In another embodiment not shown in the drawings, the separation air loaded with fine material can also be discharged on the two axial ens of the separator wheel via outflow channels in order to increase the efficiency of the separator according to the invention.
Changes and modifications in the specifically described embodiments can be carried out without departing from the scope of the invention which is intended to be limited only by the scope of the appended claims.

Claims (15)

1. Separator wheel for an air separator wherein, separation air loaded with fine material is discharged in the axial direction from the separator wheel, comprising radial channels provided along the periphery of the separator wheel through which separation air loaded with fine material flows from the outside of the separator wheel to the inside, the channels in axially different radial planes having different angles of incline (.alpha.) to the radial direction of the separator wheel.

2. Separator wheel according to claim 1, wherein the separator wheel has a jacket surface and the channels are formed as openings, especially holes, in the jacket surface.

3. Separator wheel according to claim 1 or 2, wherein the channels are defined by essentially axially aligned wheel blades.

4. Separator wheel according to one of claims 1 through 3, wherein the separator wheel includes at least two separator wheel segments and the channels of one separator wheel segment are aligned at a different angle (.alpha.) of incline to the radial direction than the channels of the other separator wheel segments.

5. Separator wheel according to one of claims 1 through 4, wherein the angle of incline (.alpha.) of the channels to the radial direction changes in radial direction from the outside to the inside of the separator wheel.

6. Separator wheel according to claims 3 and 5, wherein the wheel blades are curved.

7. Separator wheel according to one of claims 1 through 6, wherein the channels are sloped from the inside to the outside and opposite the direction of rotation of the separator.

8. Separator wheel according to one of claims 1 through 7, wherein the angle of incline of the channels is between about 15 and about 60 degrees, especially between 30 and 45 degrees.

9. Separator wheel according to one of claims 1 through 8, wherein the angle of incline (.alpha.) of the channels near an outflow end of the separator wheel is greater than the angle of incline (.alpha.) of the channels remote from outflow end.
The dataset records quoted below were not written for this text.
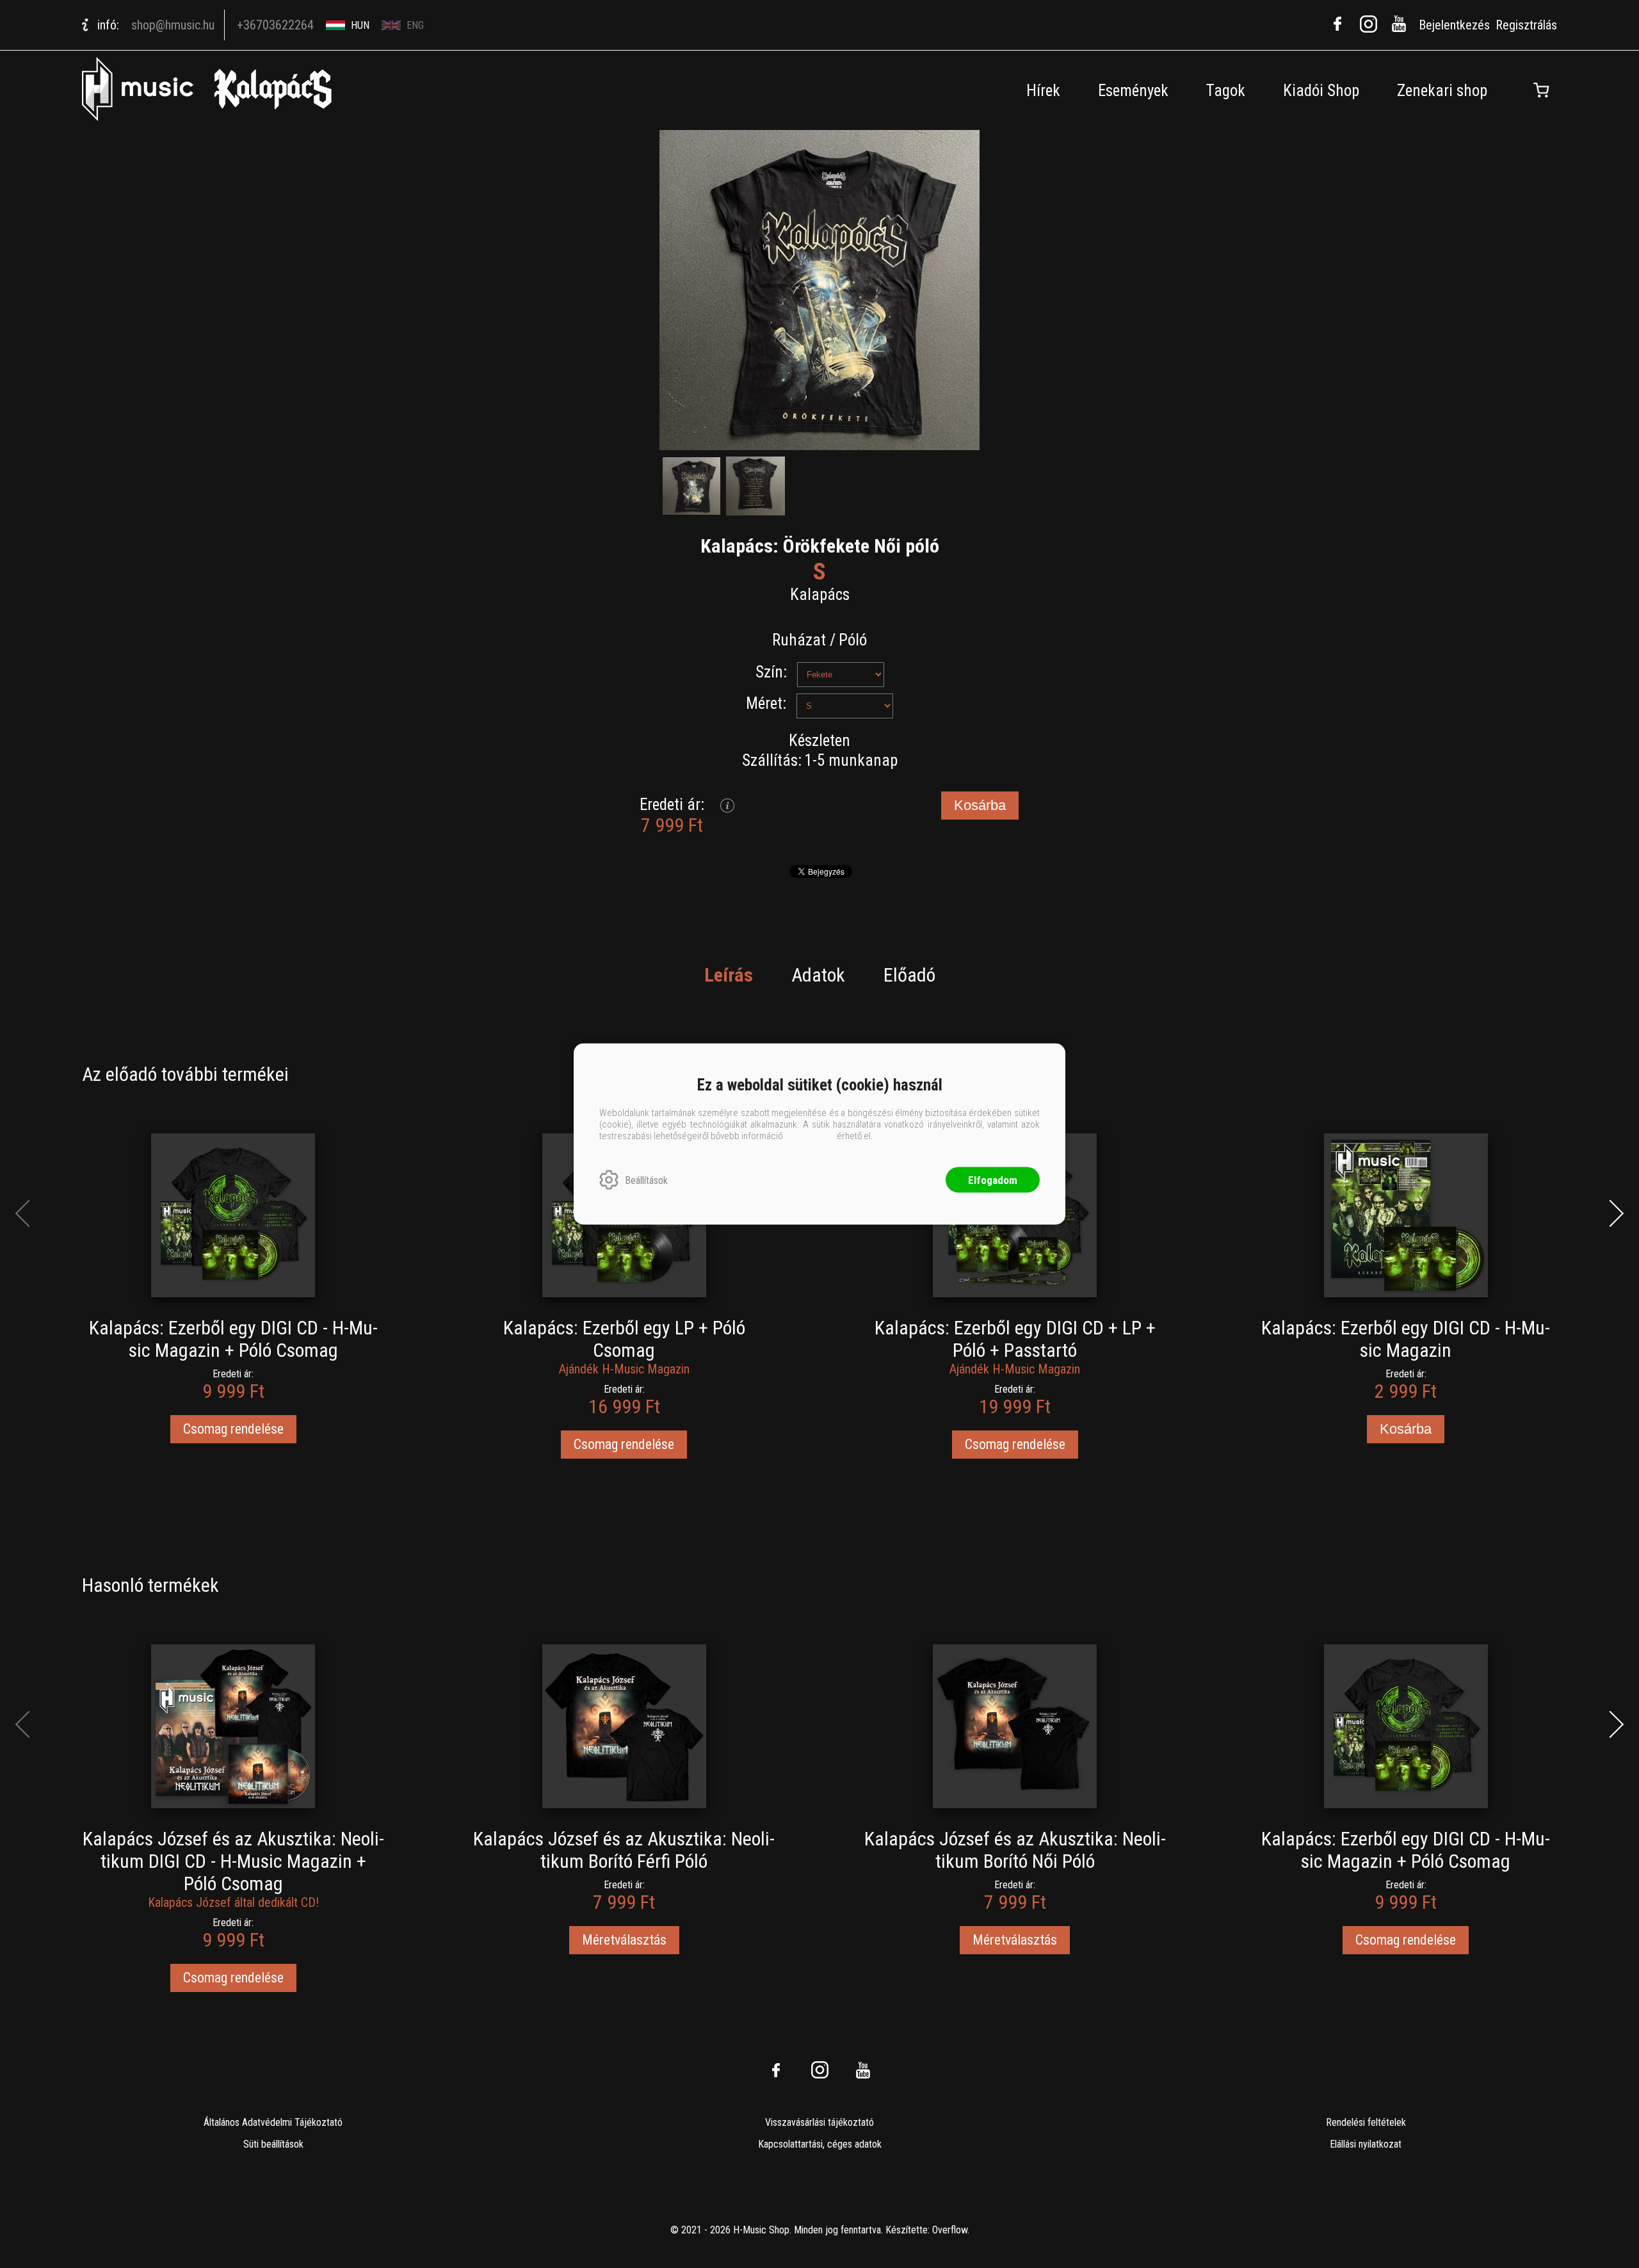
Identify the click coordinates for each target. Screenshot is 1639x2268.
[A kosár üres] (1541, 90)
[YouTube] (1399, 24)
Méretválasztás (624, 1940)
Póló (853, 640)
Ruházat (799, 640)
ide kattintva (810, 1136)
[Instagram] (1368, 24)
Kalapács (820, 594)
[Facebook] (1337, 24)
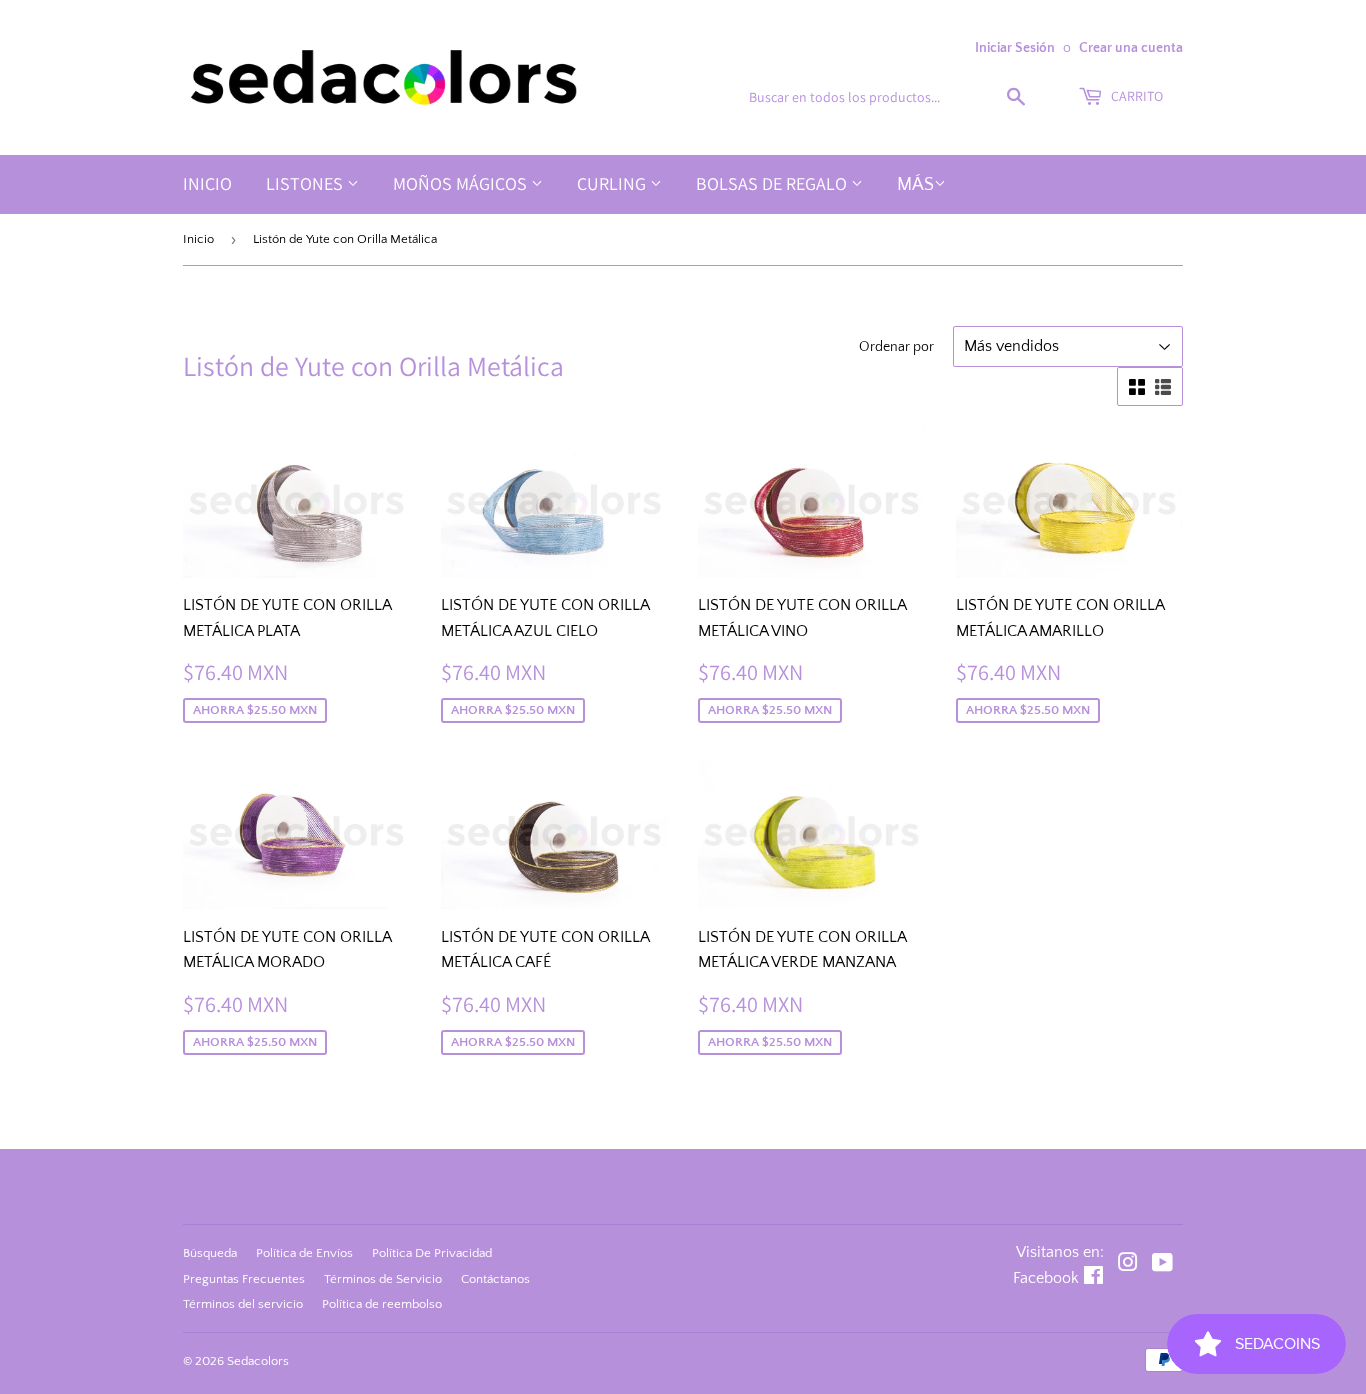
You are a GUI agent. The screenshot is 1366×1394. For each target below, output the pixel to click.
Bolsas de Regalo (773, 183)
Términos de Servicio (383, 1279)
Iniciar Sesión (1015, 48)
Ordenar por (896, 347)
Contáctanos (495, 1279)
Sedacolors (258, 1361)
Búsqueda (210, 1253)
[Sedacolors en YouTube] (1162, 1265)
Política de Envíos (304, 1253)
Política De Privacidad (432, 1253)
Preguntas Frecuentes (244, 1279)
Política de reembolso (382, 1304)
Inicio (207, 183)
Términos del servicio (243, 1304)
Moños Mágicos (462, 183)
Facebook (1046, 1278)
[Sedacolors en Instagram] (1128, 1265)
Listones (306, 183)
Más (915, 185)
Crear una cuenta (1131, 48)
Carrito (1135, 96)
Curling (613, 183)
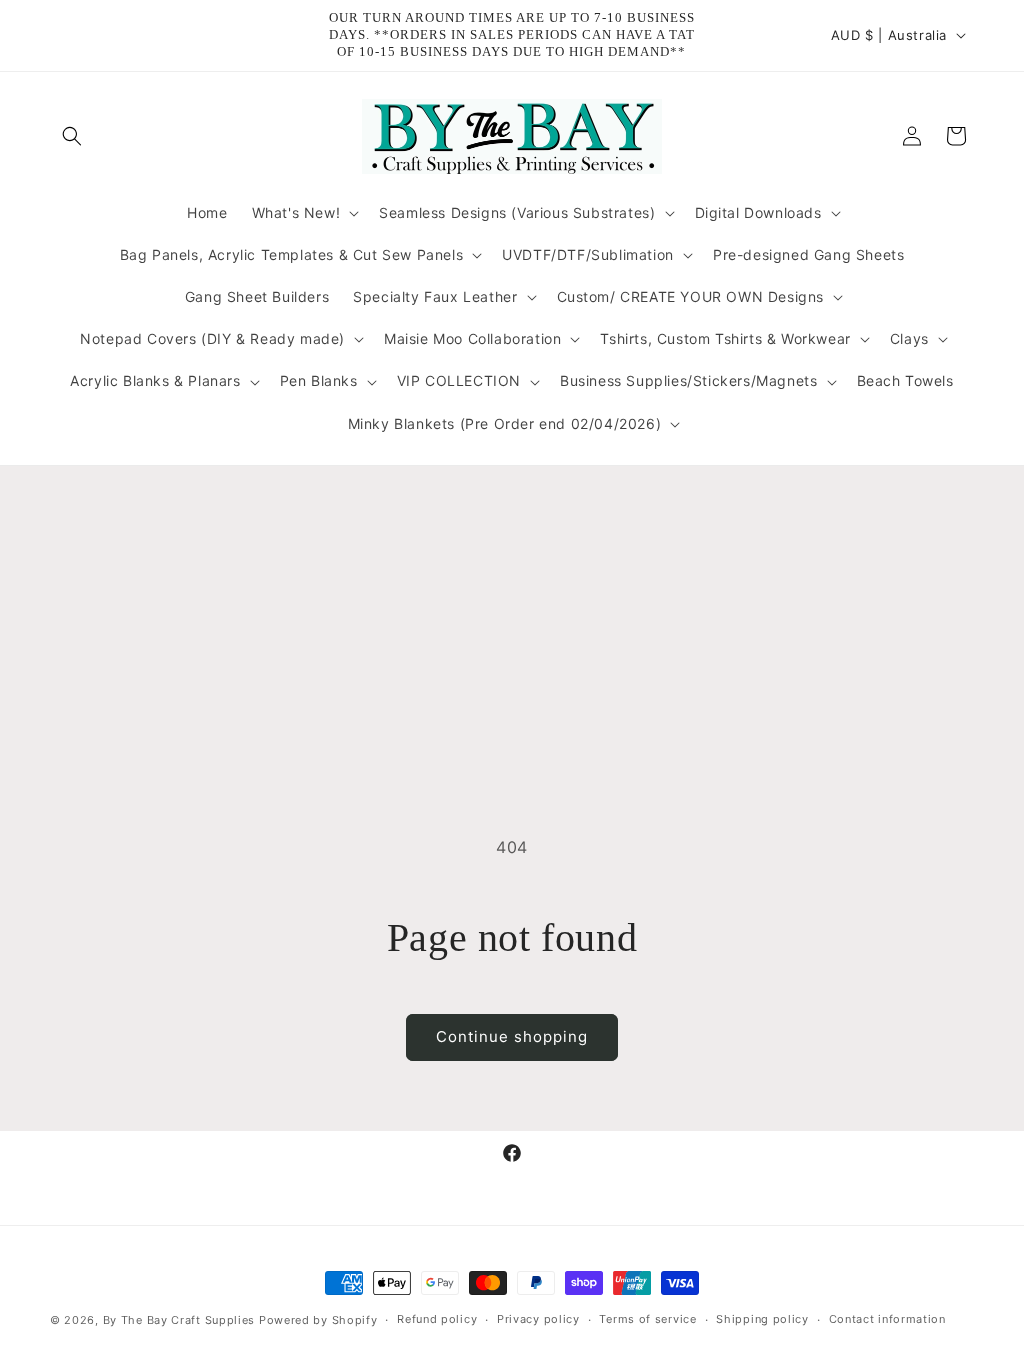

10. Separator wheel according to one of claims 1 through 9, wherein there are two outflow channels which adjoin the separator wheel axially on opposite sides and through which the separation air loaded with fine material is discharged.

11. Separator wheel according to one of claims 3 through 10, wherein the separator wheel segments are constructed as an annular disk-shaped carrier to which the separator wheel blades are molded projecting in the axial direction.

12. Separator wheel according to one of claims 3 through 10, wherein the wheel blades are form fittingly held between radially extending support disks.

13. Separator wheel according to claim 12, wherein the wheel blades do not penetrate the support disks.

14. Separator wheel according to claim 12 or 13, wherein the face of the support disks in the region of the outer periphery are provided with a plurality of recesses for respectively holding an end of one of the wheel blades.

15. Separator wheel according to claim 14, wherein the recesses are annular grooves and wherein the wheel blades are fixed in their position in the annular grooves by a spacer.